• **HOW TO COMPLETE THIS TASK**:
Give back the whole listing word for word and skip each picture.

• **DATA EXCERPTS**:
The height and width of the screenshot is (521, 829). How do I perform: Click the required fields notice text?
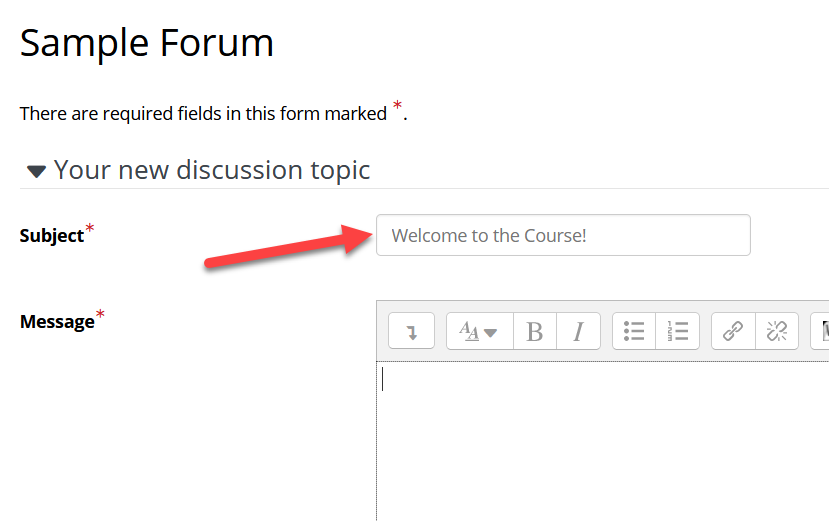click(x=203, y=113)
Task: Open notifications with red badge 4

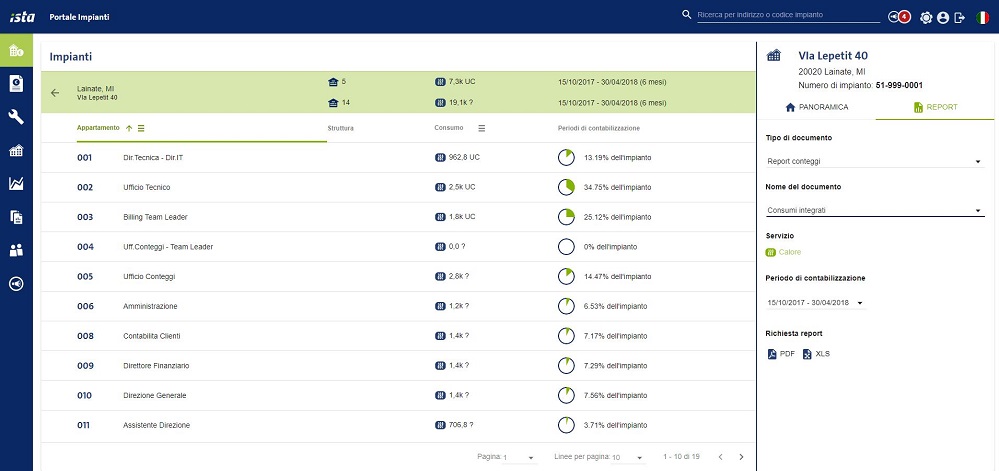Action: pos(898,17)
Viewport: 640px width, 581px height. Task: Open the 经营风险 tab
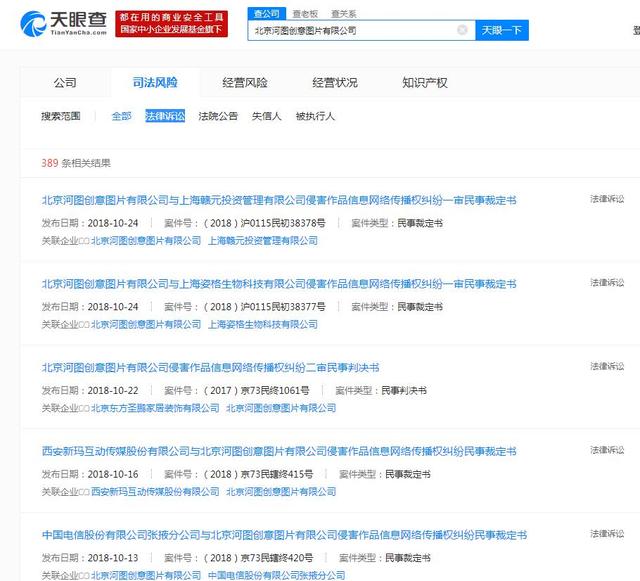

• **TASK SOLUTION**:
The height and width of the screenshot is (521, 829). How do I perform: Click the required fields notice text?
click(x=203, y=113)
Task: Open notifications with red badge 4

Action: pos(898,17)
Viewport: 640px width, 581px height. Task: Open the 经营风险 tab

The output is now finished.